Smith: The semiconductor guys, when you talk to them, there’s two types. There’s the homogeneous guys, that, when you get the guys that are willing to talk, say, ‘We’re in trouble, we have four processors,’ and then there’s the heterogeneous guys saying that, ‘We’re about at six processors right now, and we’re going to 12 next year, and we don’t have a clue how we’re going to do it.’ So if you look at all the roadmaps, they’re saying, ‘Fix the problem please or Moore’s Law comes crashing down around our ears.’
Davidmann: The ITRS roadmap shows in 2011, 29 processors in production on the average chip. There’s no question, that’s the future, and I don’t believe the existing solutions solve that problem. There are new solutions needed.

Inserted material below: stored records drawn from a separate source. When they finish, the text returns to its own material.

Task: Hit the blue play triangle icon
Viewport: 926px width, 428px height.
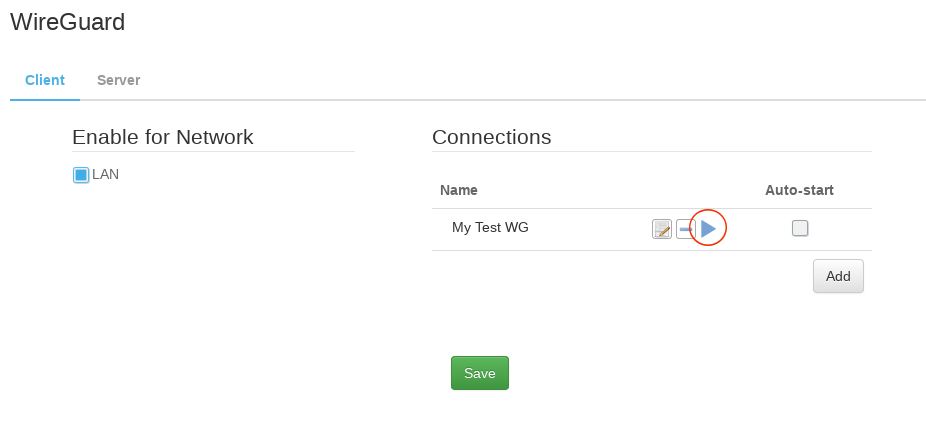Action: (x=708, y=229)
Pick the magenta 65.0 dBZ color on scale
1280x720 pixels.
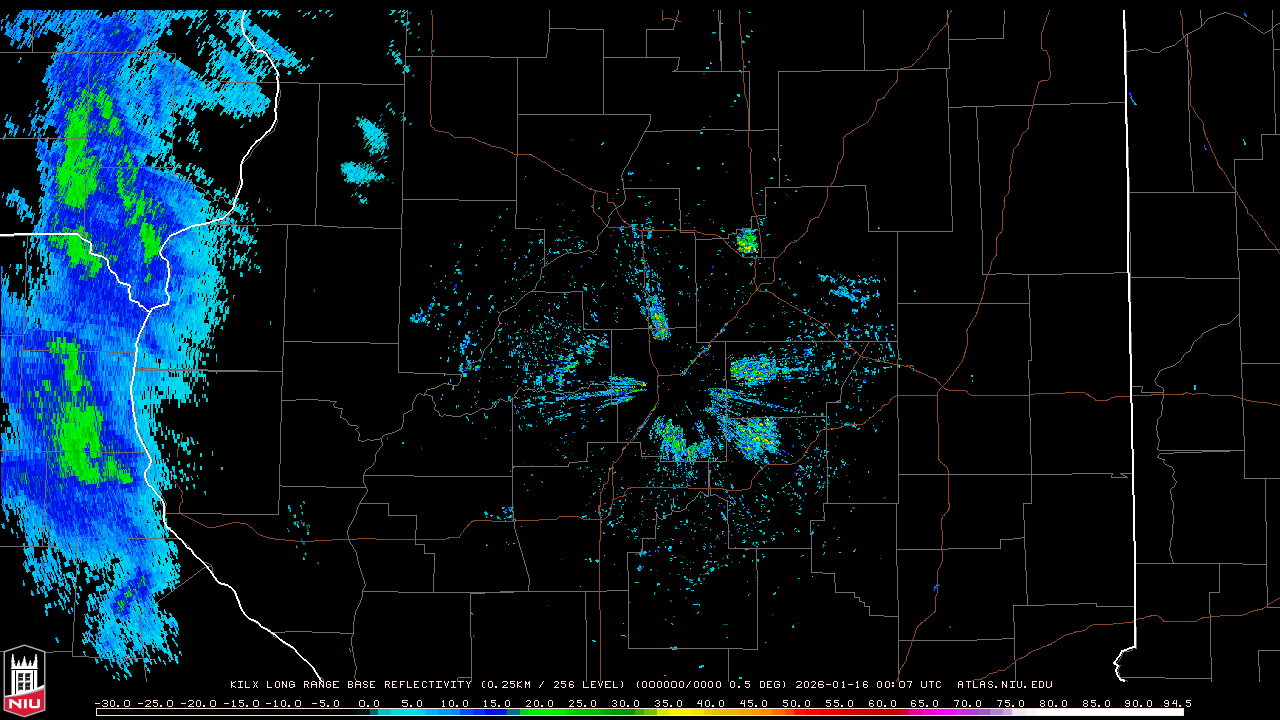(x=925, y=712)
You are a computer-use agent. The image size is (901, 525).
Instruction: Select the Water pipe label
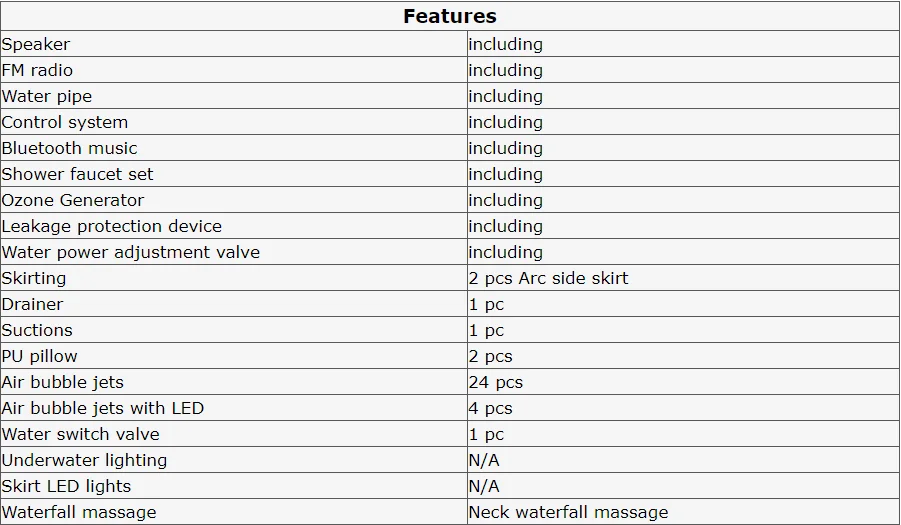pos(47,96)
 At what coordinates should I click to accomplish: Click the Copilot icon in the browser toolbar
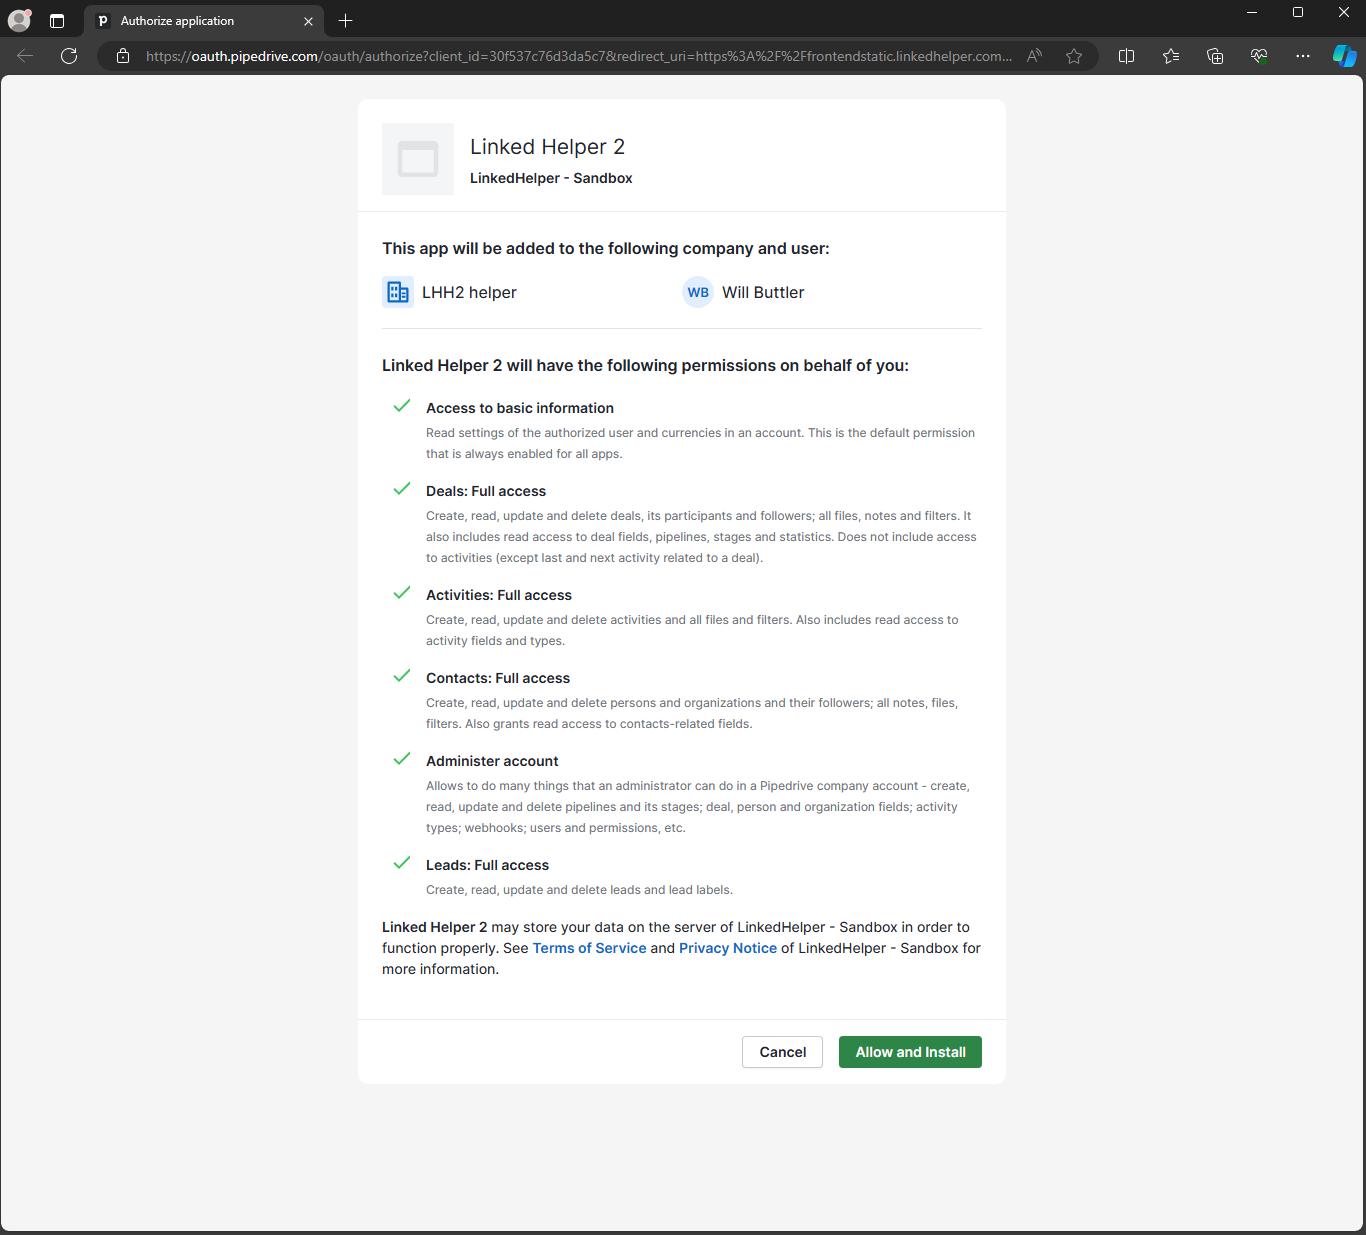1344,56
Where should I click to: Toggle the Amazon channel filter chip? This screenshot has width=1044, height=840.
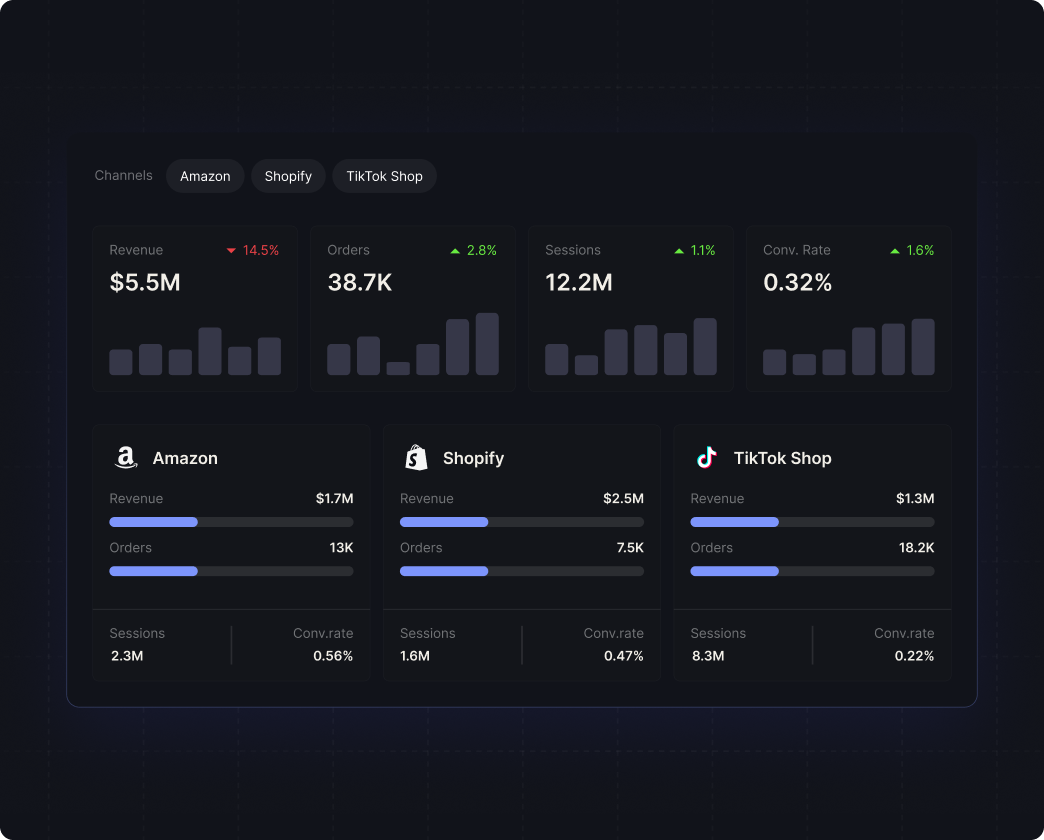pyautogui.click(x=205, y=176)
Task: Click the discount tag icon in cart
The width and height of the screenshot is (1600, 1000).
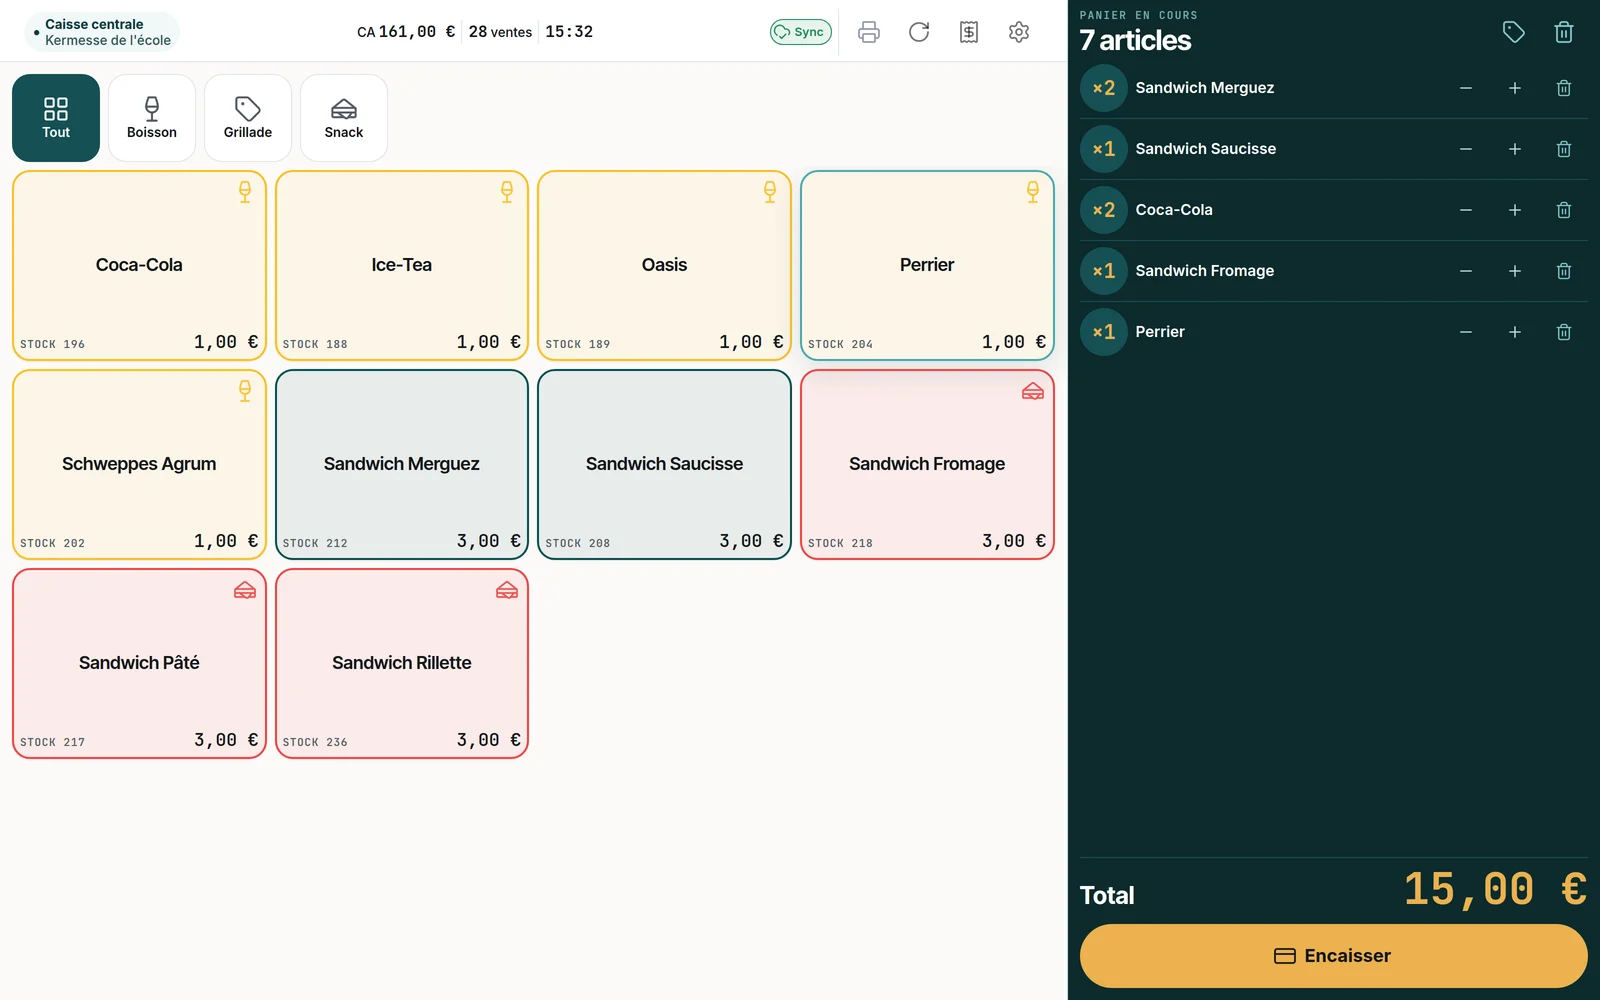Action: (x=1514, y=32)
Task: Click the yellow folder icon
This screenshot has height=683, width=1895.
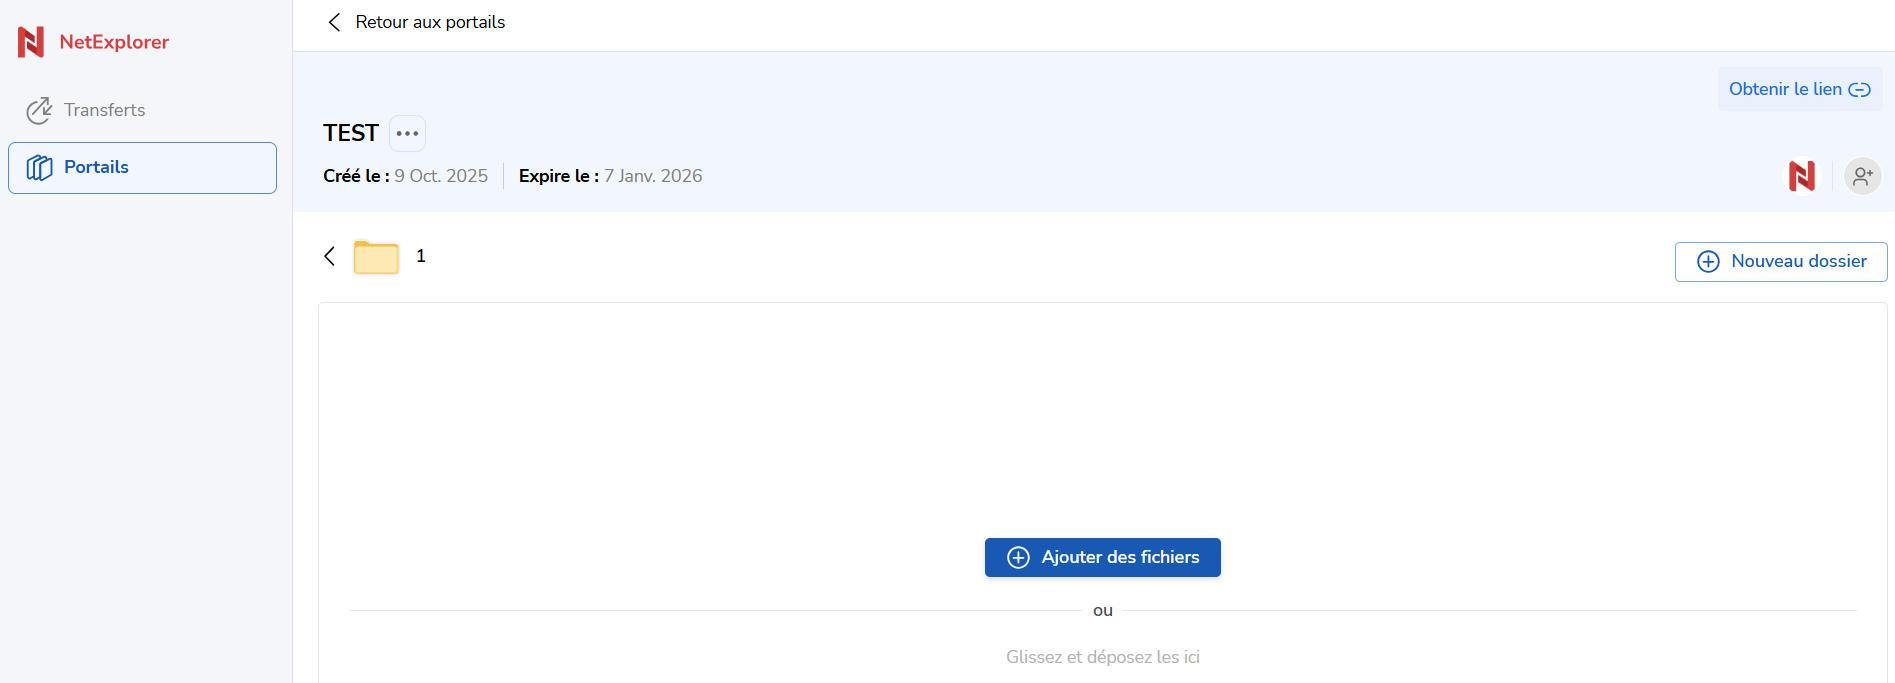Action: pyautogui.click(x=376, y=257)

Stewart: There is some good news in this. If you look at the legacy code, particularly as it relates to the accelerator part – the compute intensive pieces – generally speaking, the software is, because of the way the human brain works, they don’t work entirely in parallel so they tend to think about, ‘This is how I have to process the data first, and then once I’ve got that I get some kind of intermediate result and then I process the next thing.’ It is sequential, but it’s sequential in blocks – in pipeline. And it doesn’t mean you can immediately rip it apart and run it all in parallel, but it’s an interesting starting point – getting back to the idea of having functionality. If you can then manage the communication between those blocks then maybe there’s a way to get something based on the legacy that can be somewhat modified and then put onto a multicore architecture.